The writer is cast as Demetrius in this summer’s production of A Midsummer Night’s Dream, opening this weekend.

It is final dress rehearsal. We are in act two, scene one of Shakespeare’s A Midsummer Night’s Dream, and it starts to pour. For our company, the rain means no show, because we perform at the amphitheatre in Vineyard Haven. The dirt paths quickly turn to mud and we take refuge under an old tarp propped up over our outdoor dressing rooms. Since the stage needs to dehydrate before we can use it again, we spend the rest of rehearsal partially soaked, doing a speed run-through of our lines. Tomorrow is opening night.

This scene took place on Wednesday before last night’s scheduled opening of Shakespeare’s famous romantic comedy that will run from July 15 to August 15, Wednesdays to Saturdays at 5 p.m.

In rehearsal, when not in a scene ourselves, we sit in the audience of the outdoor stage by the Tashmoo Overlook and watch our fellow actors work. It’s fun to watch the other scenes take form because soon we won’t be able to see them — we will be “backstage,” along the paths and woods.

The cast is young; no one is over the age of 40. As the cast comes together — completed with the addition of 10 children who are cast as little fairies (complementing the big fairies such as Oberon, Puck, Titania and her entourage of fairy attendants) — show time looms. It is at once exciting and stressful.

Some cast members acknowledge the four weeks of shows as a good thing: the long run will allow us to continue to hone our performances. On the other hand, when we hear director M.J. Bruder Munafo say, “You guys are doing wonderfully,” or “This is going to be so funny!” our confidence soars. And still there is that bit of nagging doubt: how the audience will respond?

For Ms. Bruder Munafo, directing the play is a labor of love. “I love this play so much,” she said on the first day of production. Indeed her love of the play is infused in all the actors’ performances — she has swiftly guided us in the three weeks that we have had to rehearse the play into a production that now needs the next step: an audience.

At the beginning of the run, Ms. Bruder Munafo said she was determined to have grass growing on the stage. While there is still much grass, the rambunctious antics of the cast have turned the once-lush center patch to dirt. Still there is greenery aplenty seeing as the trees that surround the amphitheater are so old that they truly are akin to the virgin forest outside of Athens where the play takes place.

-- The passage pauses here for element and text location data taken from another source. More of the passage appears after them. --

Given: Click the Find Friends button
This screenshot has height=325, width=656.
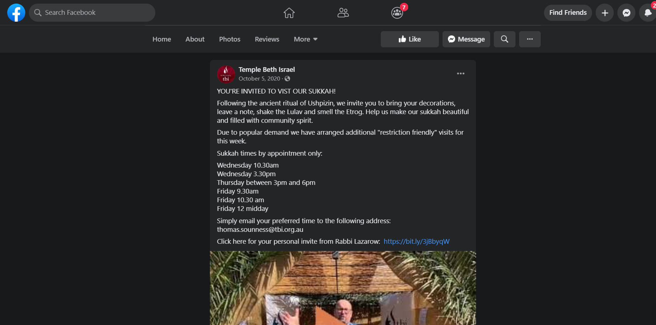Looking at the screenshot, I should (568, 13).
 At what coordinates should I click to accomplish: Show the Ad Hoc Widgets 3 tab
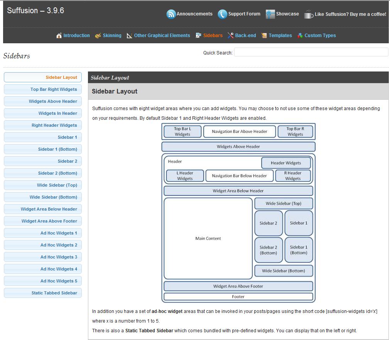[x=43, y=257]
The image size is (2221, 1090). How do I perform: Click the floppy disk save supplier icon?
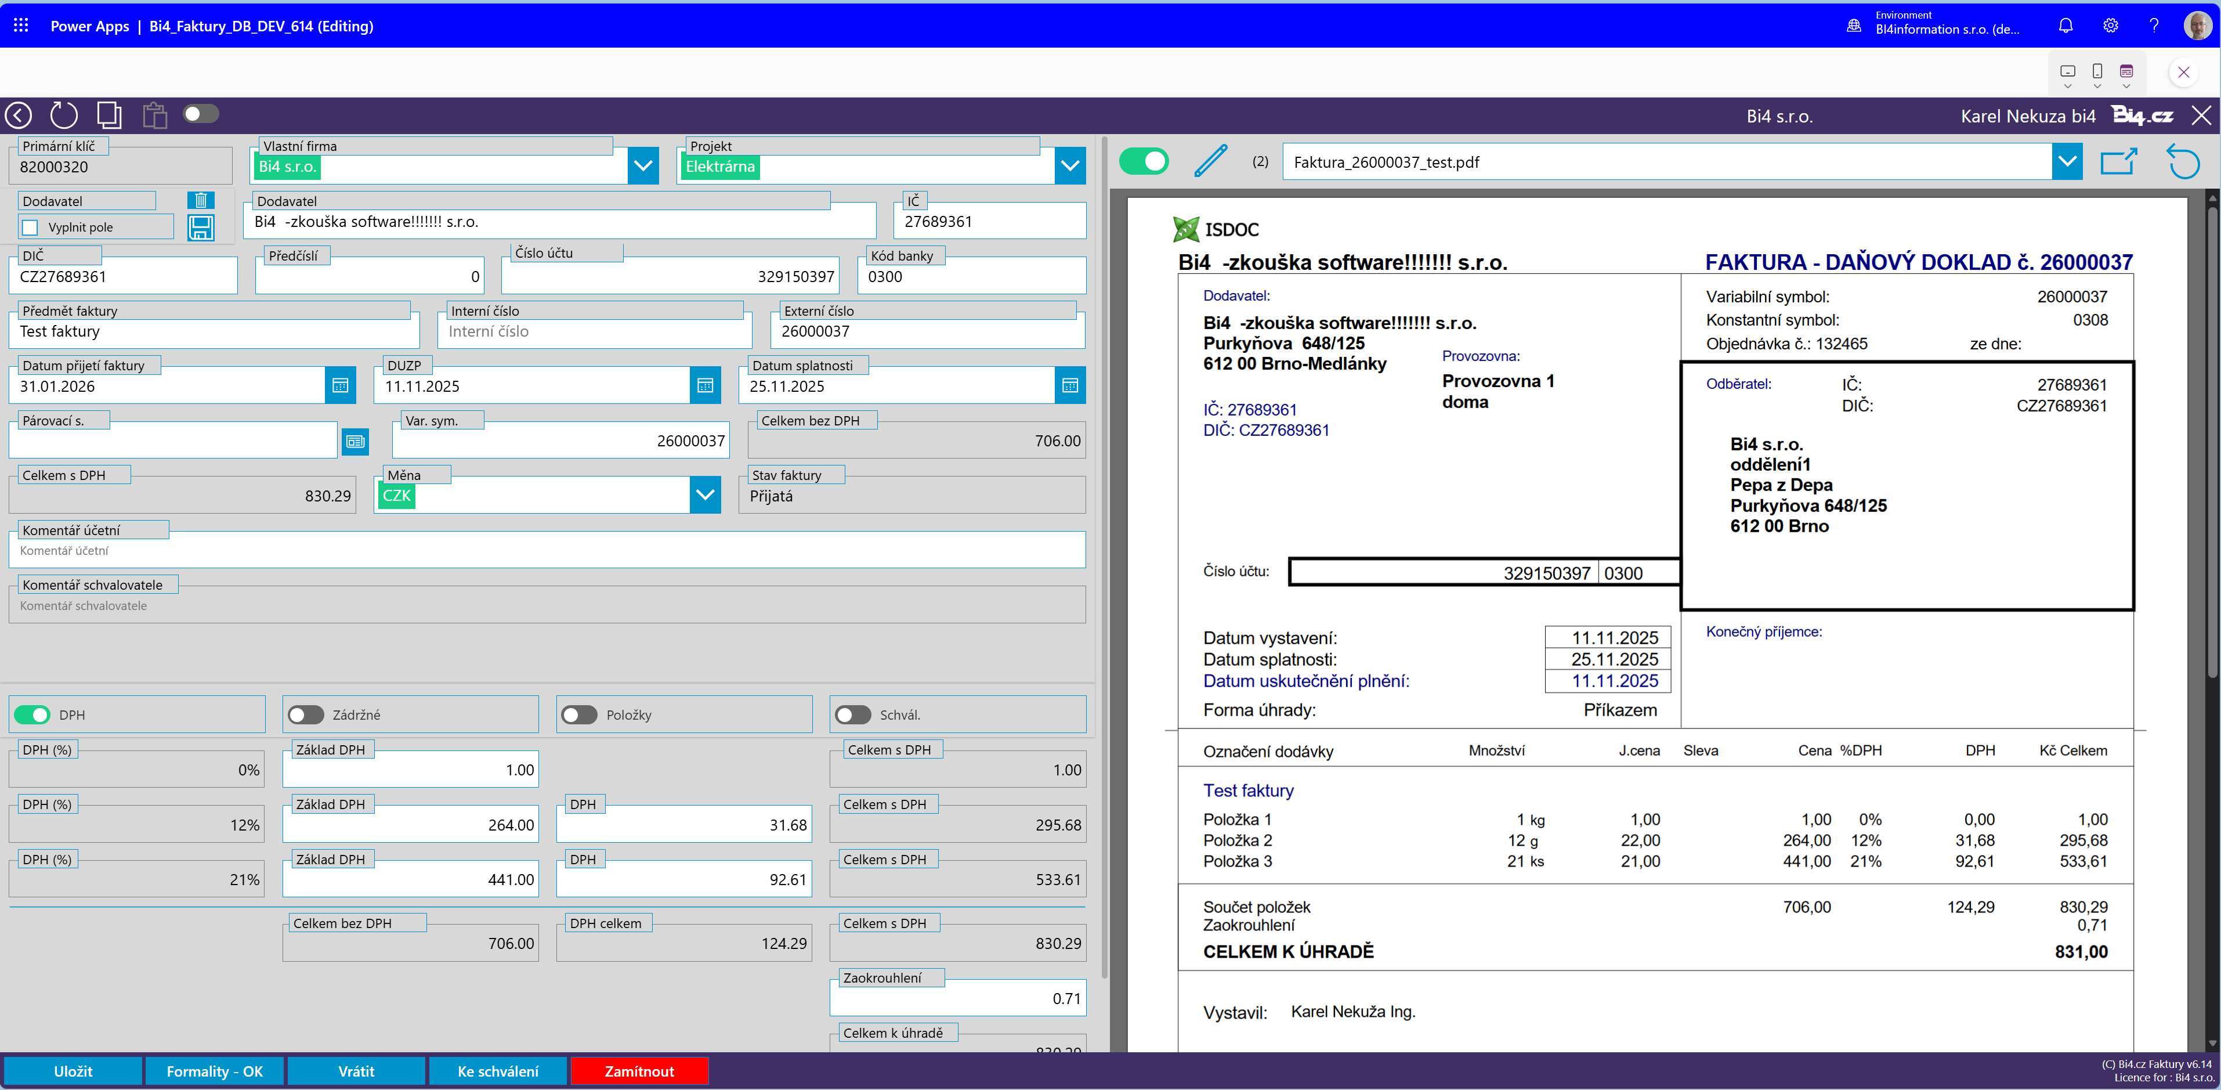click(x=200, y=228)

The rehearsal process has been short yet action-packed, as virtually every member of the cast has dived into the vivid characters and relationships that the show holds. The characters of Theseus and Snug were cast late but by actors who nevertheless quickly got up to speed in this 90-minute version of Shakespeare’s three-hour long show. Ms. Bruder Munafo describes it as “short and snappy,” which is delightfully true. The play maintains pace while not omitting plot points, and it retains almost all the humor and beautiful language.

Rehearsals have had a casual, creative quality. Different actors will step in to read a role if someone is missing for the day, and small asides about the situations of the play are common, as we laugh our way through the scenes.

For those who have not seen or read the show, it is a fantastical play set mostly in the forest outside Athens, where four lovers (two girls and two boys) find themselves lost in the woods trying to find or stay with the one they love. When the “knavish sprite” Robin Goodfellow (or Puck) drops “fairy juice” (as the cast calls it) in their eyes, the object of their pining is switched by virtue of the fairy magic. Mayhem ensues. All the while the laborers, led by Bottom and Quince, are rehearsing a play to present to the Duke on his nuptial day. At the same time Oberon and Titania, king and the queen of the fairies, are having a feud, which shakes the ground for all the characters who have vget caught up in the crossfire.

It is a lighthearted story of love and quarreling, trickery and humor.

The cast includes: Victoria Campbell, Katie Clarke, Liz Hartford, Laurel Johnson, Zachary Kamin, Christopher Kann, Duncan MacMullen, Ben Mankoff, Chelsea McCarthy, Eliza McKelway, Ned Moore, Adam Petkus, Xavier Powers, Jon Ryan, Matthew Shear, Emma Urban and Anna Yukevich.

The rotating cast of “little fairies” includes: Annabelle Brothers, Faith Fecitt, Anya Kisselgof, Esme Lee, Isabelle Littlefield, Dauphine Michel, Ciara Seccombe and as woodsprite, James Seccombe. The show is being stage managed by Geneva Monks and Caity Crisp with the help of Ned Moore, and costumed by Chrysal Parrot and Susannah Hallagan.